> Text for analysis
+ + + + +

I have a difficult time recalling why this album was seen as a disappointment. It seems each member of the Strokes learned a few lessons about the true meaning of being rock stars in the aftermath of Is This It? : Nick and Al learned to make guitars into keyboards, adding the illusion of increased complexity while sticking to the stripped-down melodic simplicity that served them so well, not to mention some kickass two-note solos. Julian learned that he's capable of drawing-out vowel sounds better than almost anyone, and that those sonds are the source of his vocal powers. Fabrizio learned that every beat can sound the same and that as long as you hold steady, let Nick and Al dish the hooks and Julian drawl, everything will be beautiful. Their bass player learned that he's invisible. And collectively, they learned that by sticking to the simple if formulaic reliance on great riffs and killer choruses, you can make one hell of a rock record. Just like the last time. --Eric Carr

The Top 100 Albums of 2000-04 (8)

093: Eminem
The Marshall Mathers LP
[Interscope; 2000]

There's Marshall Mathers, and there's Slim Shady. There's the multi-millionaire from Detroit writing lengthy letters to fans, and there's the multi-millionaire calling his fans "fucking retards." There's the man wondering why parents are allowing their children to listen to his music ("Now because of this blonde mop that's on top/ And this fucked up head that I've got, I've gone pop?"), and there's the shifty thug screaming "I don't owe you a motherfucking thing." There's the single father from a broken home inexplicably finding himself the idol of millions, and there's the obnoxious class clown reveling in the rewards and money he's received for acting like a fuck-up.

There are the thoughtful and considered stories of Em's life, and there's the skit where Em pretending to be both some guy getting his dick sucked by the Insane Clown Posse and the Insane Clown Posse sucking some guy's dick. There's a brilliant and nuanced track tackling fan worship and artistic responsibility like "Stan", and there's an interminable and nearly unlistenable wife-murdering scree like "Kim". There's a happy-go-lucky shiny pop hit like "The Real Slim Shady", and there's a hard-knock-life dirge like "Amityville". There's the doubt and reflection in "The Way I Am", and there's the irredeemably ignorant fag-bashing in "Criminal".

+ + + + +

> Dataset excerpt
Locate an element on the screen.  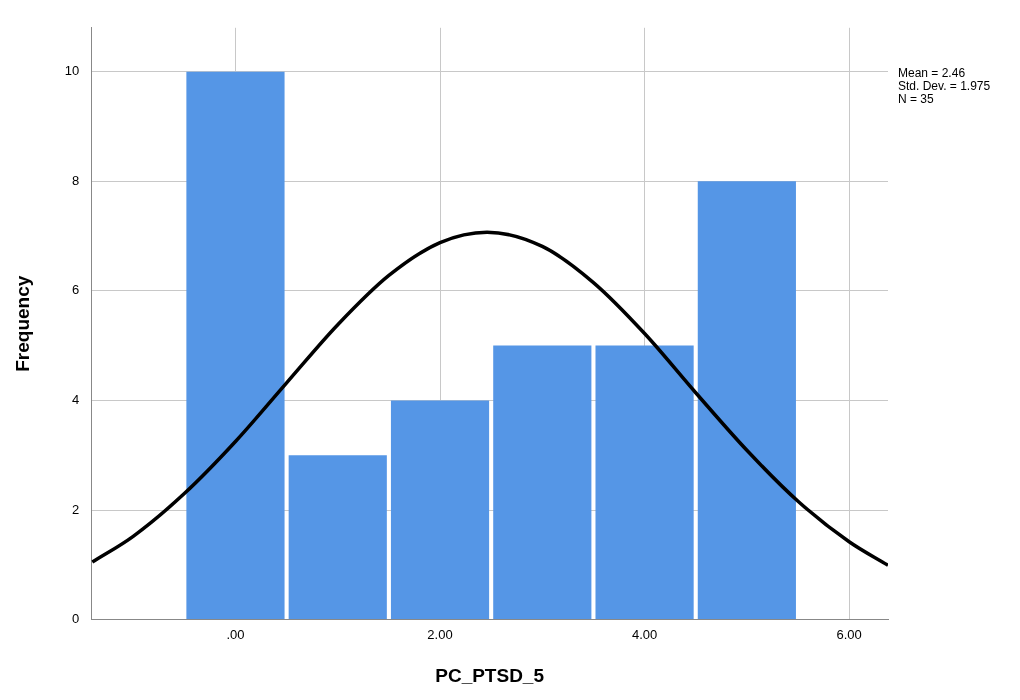
y-tick-label: 4 is located at coordinates (76, 399).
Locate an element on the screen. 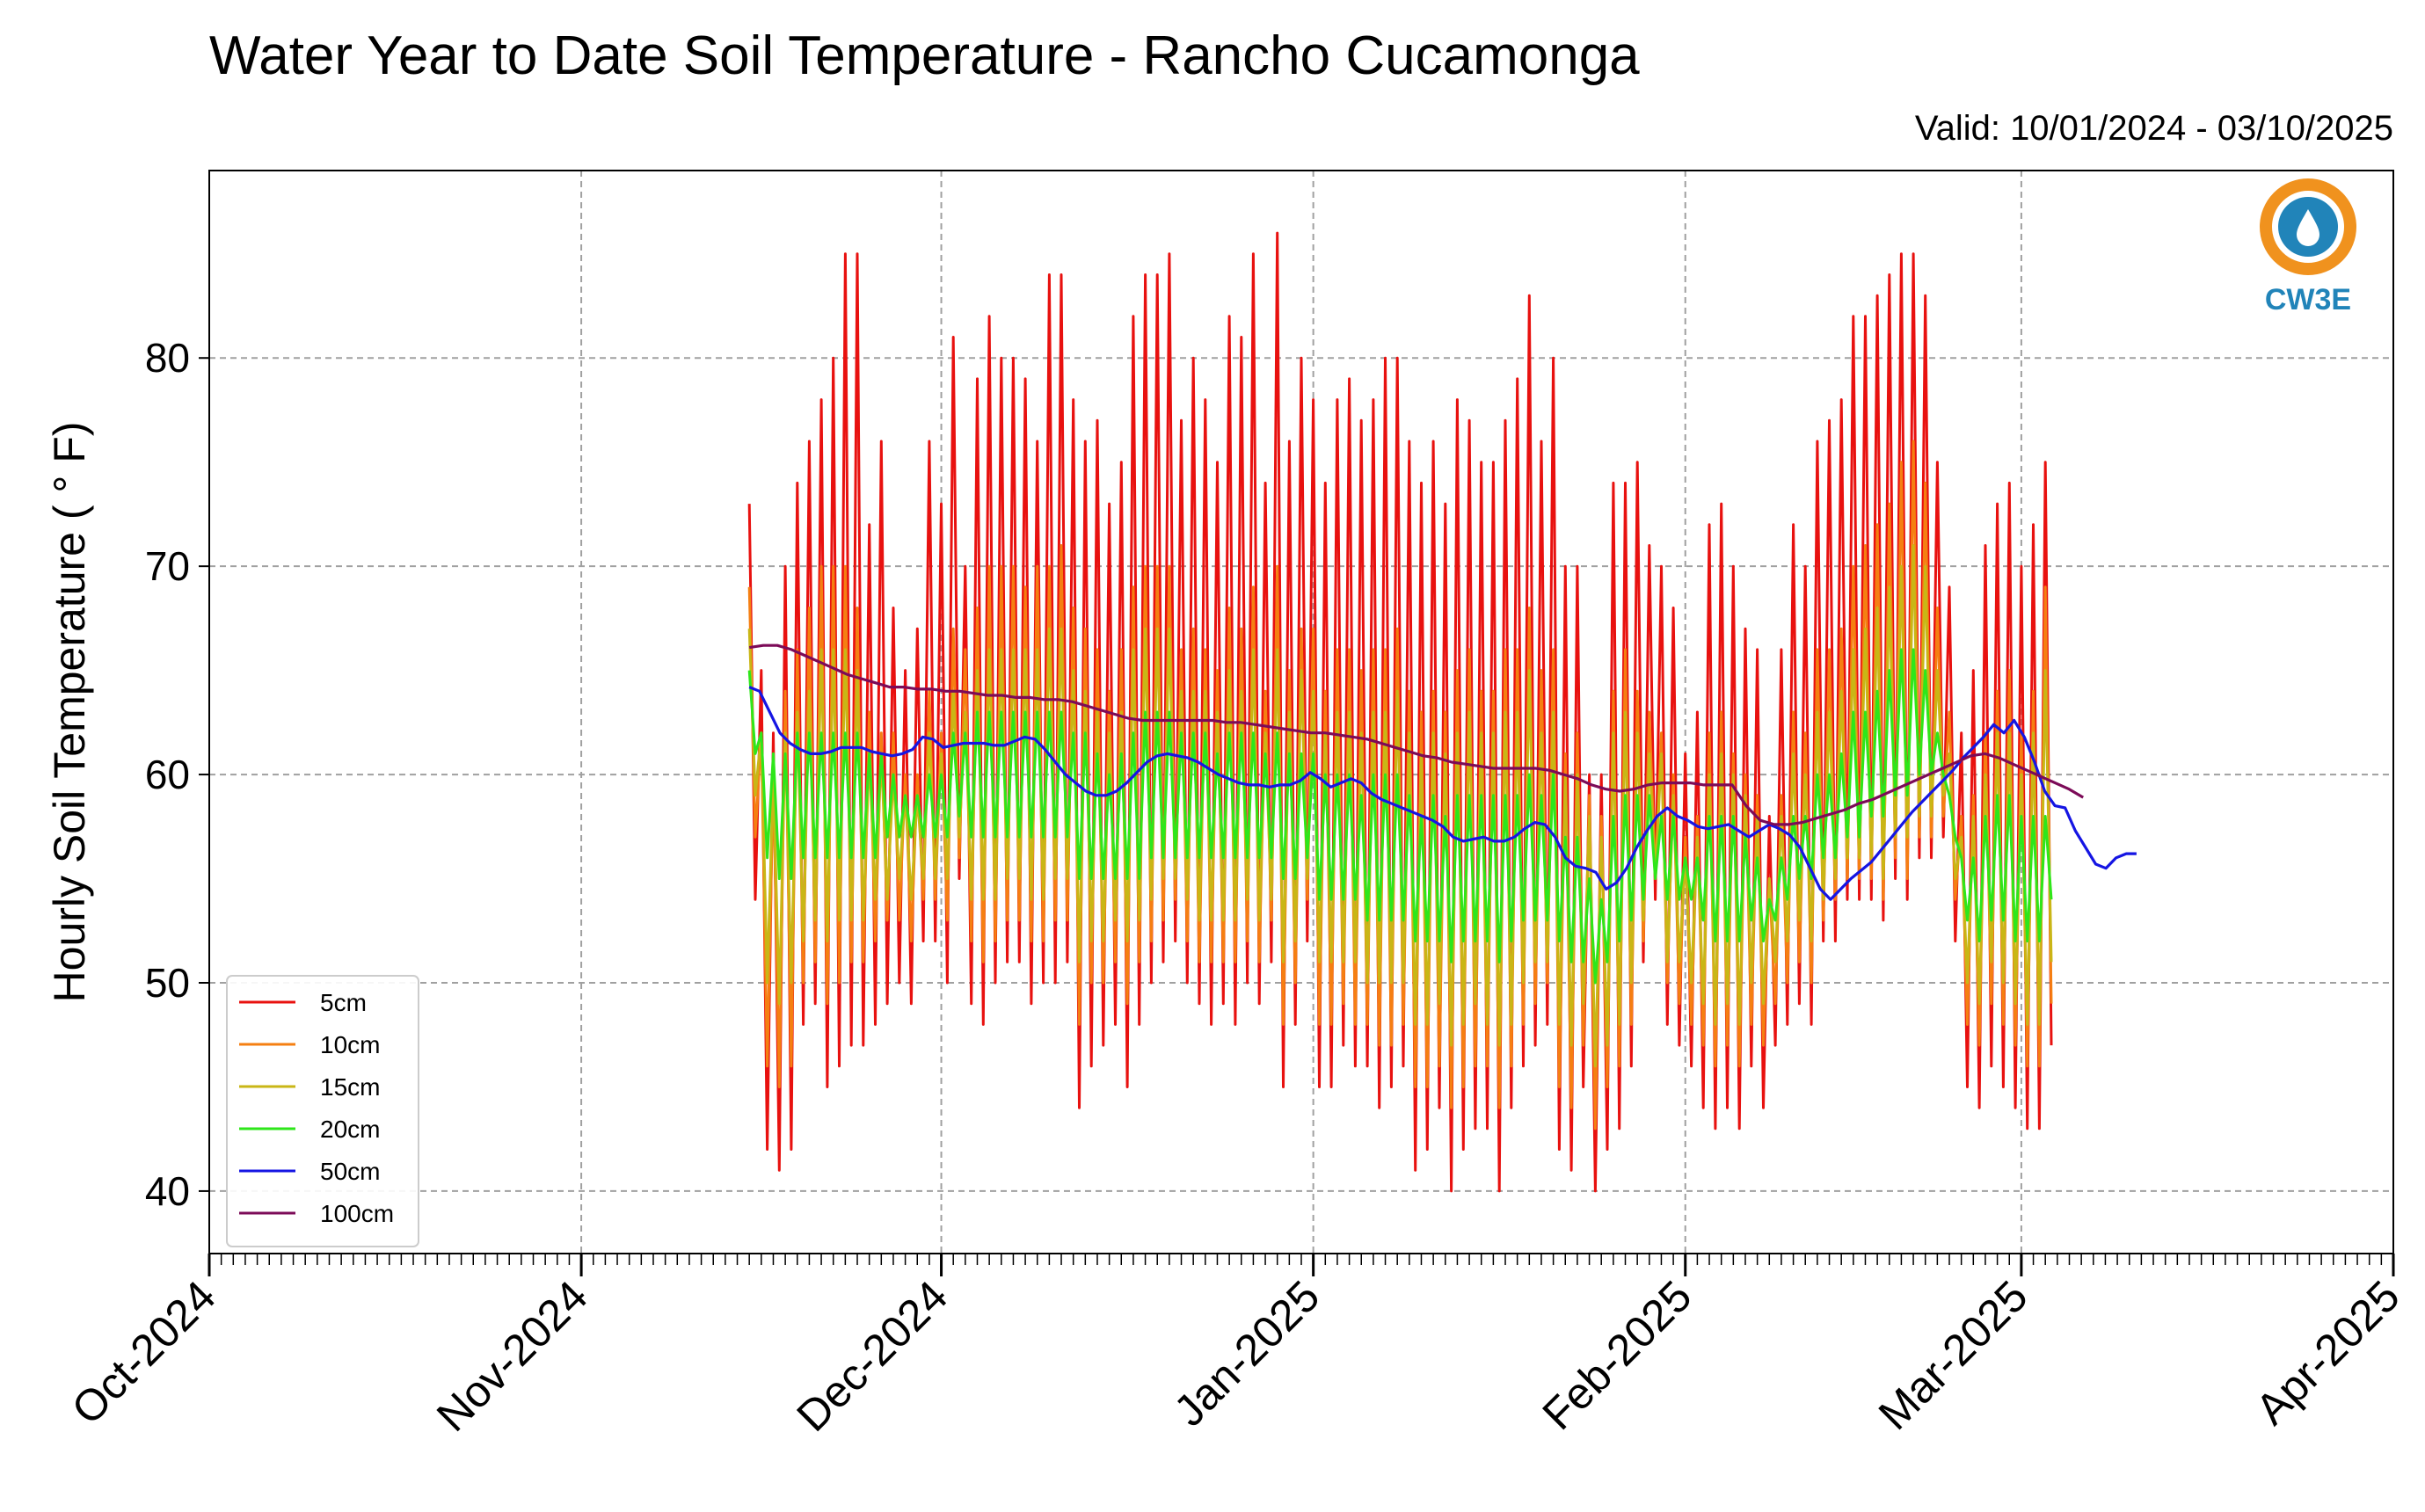 This screenshot has width=2425, height=1512. series-line-50cm is located at coordinates (1442, 794).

+ + + + +

> Explore the material
[1] List every song title that appears in quotation marks in the album reviews.
[2] Echo the part of the album reviews starting at "093: Eminem" and ending at "like a fuck-up.".
The listing was taken from a different source than the album reviews.

> Per-task answers
[1]
- "Stan"
- "Kim"
- "The Real Slim Shady"
- "Amityville"
- "The Way I Am"
- "Criminal"

[2]
093: Eminem
The Marshall Mathers LP
[Interscope; 2000]

There's Marshall Mathers, and there's Slim Shady. There's the multi-millionaire from Detroit writing lengthy letters to fans, and there's the multi-millionaire calling his fans "fucking retards." There's the man wondering why parents are allowing their children to listen to his music ("Now because of this blonde mop that's on top/ And this fucked up head that I've got, I've gone pop?"), and there's the shifty thug screaming "I don't owe you a motherfucking thing." There's the single father from a broken home inexplicably finding himself the idol of millions, and there's the obnoxious class clown reveling in the rewards and money he's received for acting like a fuck-up.